Природа эта заключается в симбиозе ценностей разных каст. Современный постиндустриальный город – это соединение рабочих (креативного класса), купцов и жрецов (при существенной репрессии прав власти – отсюда стремление городов, таких как Лондон и Нью‑Йорк, выйти за пределы экономических и политических ограничений национальных государств или заменить национальные государства, как Сингапур или Гонконг). Предшественником постиндустриального был индустриальный город, основанный на констелляции ценности власти, рабочих и жрецов при социализме – и власти, купцов и жрецов при капитализме, при этом жрецы в обоих случаях исповедовали религию прогресса. Индустриальному городу предшествует город административный, город военных гарнизонов и бюрократических учреждений абсолютных монархий. Можно было бы сказать, что это чистый город власти, если бы административные города не основывались на старых средневековых субстратах и не включали их ценности. Классический средневековый город, город Вебера, – это опять же соединение купцов, жрецов и рабочих, и именно поэтому, как мне кажется, старые средневековые города оказываются лучшей средой для современной постиндустриальной экономики. Опять же, кстати, права власти тут существенно репрессированы, борьба средневековых городов с королями и императорами – это классический сюжет средневековой истории. Античные полисы иногда сравнивают с городами-республиками средневековой Европы, но это принципиально иное устройство. Весь античный мир – это город нерасторжимого союза власти и жрецов. Античные авторы единодушны в том, что благородный человек не может заниматься торговлей – с такими идеями ни Венеция, ни Брюгге не могли бы осуществиться.

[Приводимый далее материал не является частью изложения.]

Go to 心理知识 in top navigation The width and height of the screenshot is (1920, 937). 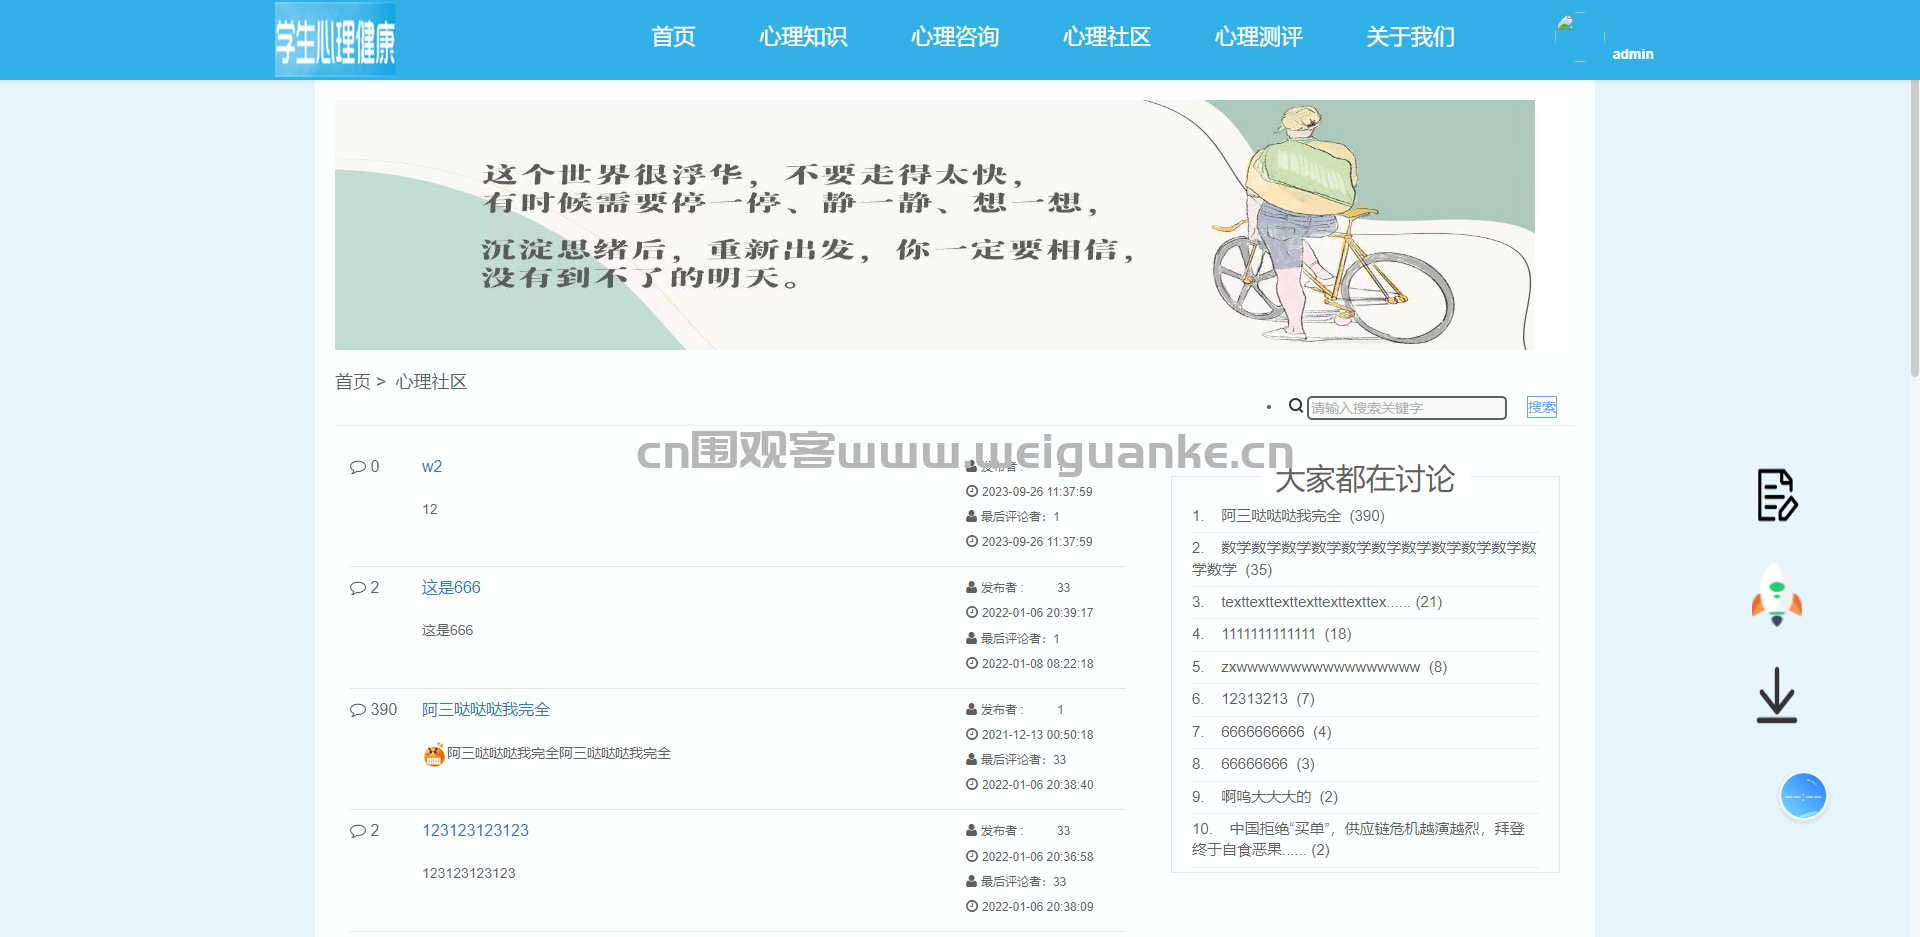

Но что означает это соединение ценностей? Конкуренция прекращается? Мы получаем единую касту «жрецы-торговцы» или «рабочие-купцы»?

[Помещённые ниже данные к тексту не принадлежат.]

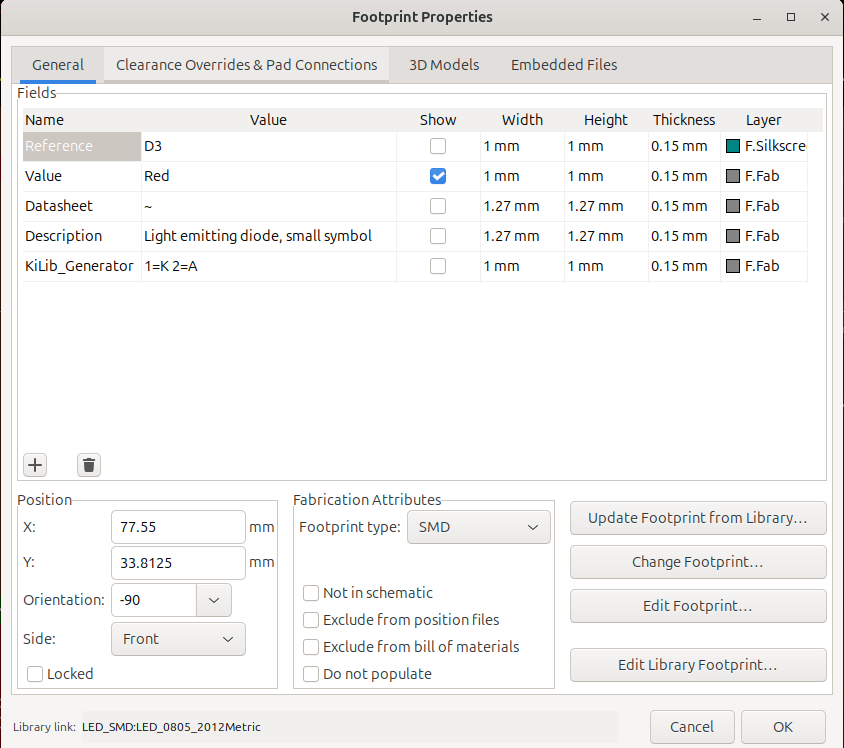The width and height of the screenshot is (844, 748).
Task: Open the Side dropdown showing Front
Action: tap(178, 639)
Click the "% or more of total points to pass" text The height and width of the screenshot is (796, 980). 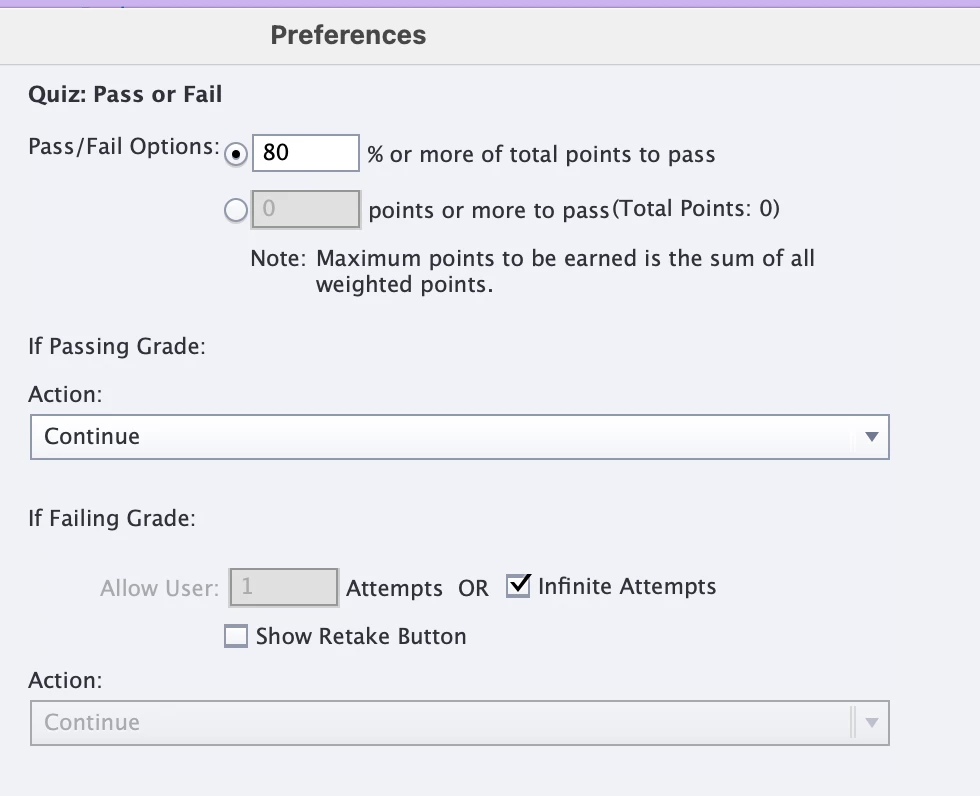click(x=541, y=155)
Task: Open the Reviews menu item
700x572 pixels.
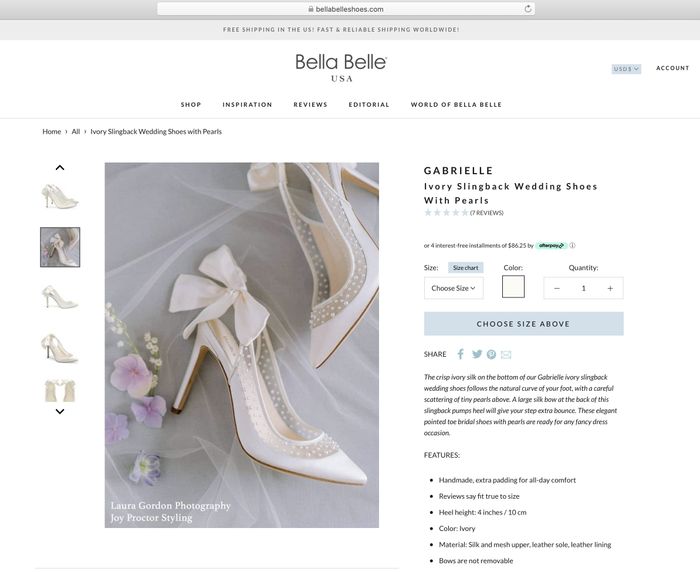Action: coord(310,104)

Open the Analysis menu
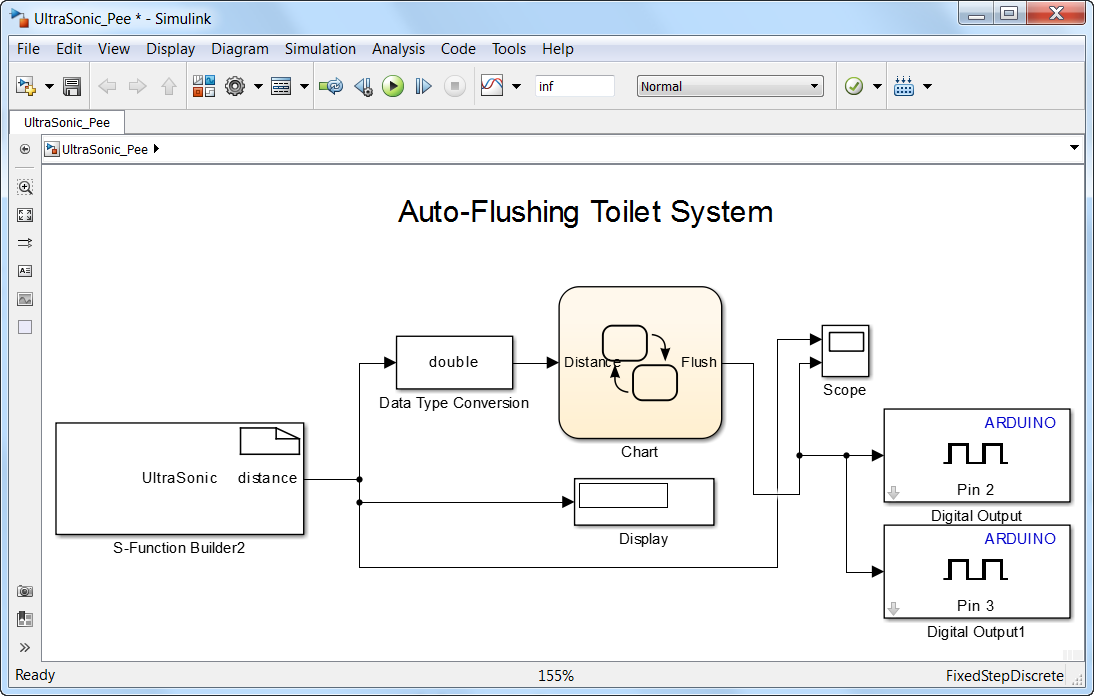point(398,49)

Средневековая европейская аристократия верила и в христианские догматы, и в идеалы рыцарства. С утра аристократ отправлялся в церковь и благоговейно выслушивал проповедь. «Суета сует, – возглашал с амвона священник, – и всяческая суета. Богатства, роскошь и почести – опасные искушения. Отвернитесь от них и следуйте по стопам Христа. Подражайте Его кротости, избегайте неумеренности и насилия, а если вас ударят – подставьте другую щеку». Вернувшись домой в тихой задумчивости, вассал облачался в бархат и шелка и спешил на пир в замок своего господина. Там рекой лилось вино, менестрели воспевали любовь Ланселота и Гвиневры, гости обменивались сальными шутками и изобилующими кровавыми подробностями военными историями. «Лучше умереть, чем жить в позоре! – восклицали бароны. – Когда задета честь, смыть оскорбление может только кровь».

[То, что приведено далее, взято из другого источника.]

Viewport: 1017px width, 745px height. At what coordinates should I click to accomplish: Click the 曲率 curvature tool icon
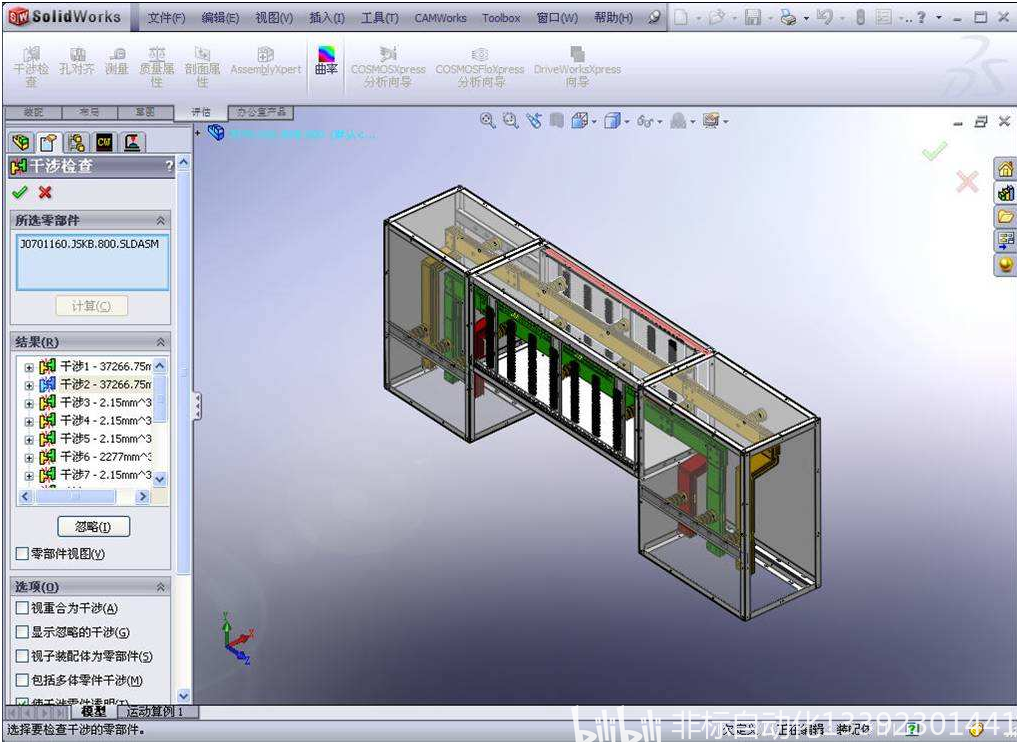[326, 60]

Это цитата из Юваля Харари, и сам по себе образ тривиален и снижен. Важнее то, что Харари выводит из этого противоречия понятие «когнитивного диссонанса» цивилизации. Одна группа ценностей не может победить другую, она существует только вместе с ней. Когнитивный диссонанс – это такое противоречие в ценностях, которое не может быть снято, но сами попытки его снять составляют движущую силу каждой ситуации.